J’ai entrepris de les dégeler, de défaire leur collage pour faire apercevoir leur logique et le monde qu’ils réalisent. Dans ces podcasts apparaissent donc les porteurs de ce discours, ses figures de style : ses tours de pensée. Tout ceci attrapé dans la métonymie saisissante d’un « Spécial C’est dans l’air » (France 5) — qui a le bon goût, par son nom même, de souligner sa participation à une causalité atmosphérique. Il s’agissait pour moi, précisément, de faire entendre le gramophone austéritaire ; le faire entendre, c’est-à-dire le dépouiller de ce naturel que la répétition a fini par produire. Orwell disait « Le remplacement d’une orthodoxie par une autre n’est pas nécessairement un progrès. Le véritable ennemi, c’est l’esprit réduit à l’état de gramophone, et cela reste vrai que l’on soit d’accord ou non avec le disque qui passe à un certain moment (5). »

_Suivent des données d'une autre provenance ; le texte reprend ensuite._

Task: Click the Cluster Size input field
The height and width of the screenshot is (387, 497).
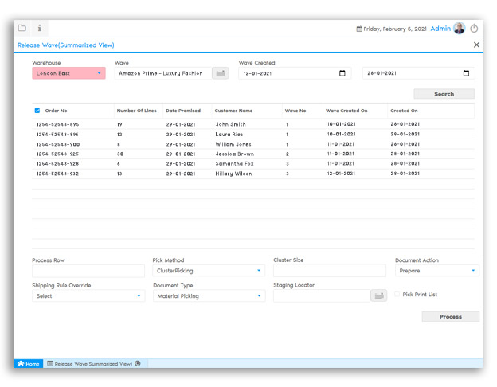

Or le disque LaDettePubliqueC’estMal passe toujours — inusable, il traverse la pénurie organisée des lits d’hôpitaux en plein Covid comme il a traversé l’équarissage de la Grèce. Il est là, intact et strident, il nous tympanise à l’identique, sans presque trouver à s’infléchir de ses démentis les plus éclatants. Ce disque-là est manifestement multirésistant.

Alors j’ai trouvé utile de l’attaquer à mon tour — littérairement. Le premier confinement m’a convaincue de l’utilité de partager ce démontage littéraire de la scène discursive de la « rigueur ». Pierre Moscovici dans sa énième incarnation austéritaire (à la Cour des comptes, cette fois (6)) et le nouveau confinement font l’occasion pressante de la reprise du feuilleton.

Sandra Lucbert

Auteure de littérature, actuellement en résidence au Cneai avec le soutien de la résidence Ile de France (voir ici).

(1Franz Fanon, Peau noire, masques blancs, Seuil, Paris, 2015.

(2Franz Fanon, Les Damnés de la Terre, La Découverte, Paris, 2014.

(3Sandra Lucbert, Personne ne sort les fusils, Fiction et compagnie, Seuil, Paris, 2020. Lire Marina Da Silva, « Des morts qui “gâchent la fête” », Le Monde diplomatique, novembre 2020.

(4Victor Klemperer, LTI, La langue du IIIe Reich, Pocket, 2003.

(5Georges Orwell, Essais, articles, lettres - Volume 3 (1943-1945), traduction d’Anne Krief et Jaime Semprun, Ivrea, 1998.

(6Comme ces acteurs qui ont joué « tout Shakespeare », Pierre Moscovici aura tenu tous les rôles de l’orthodoxie des finances publiques – il y a des gens, comme ça, qui se consacrent à faire vivre de grandes choses. Inlassablement.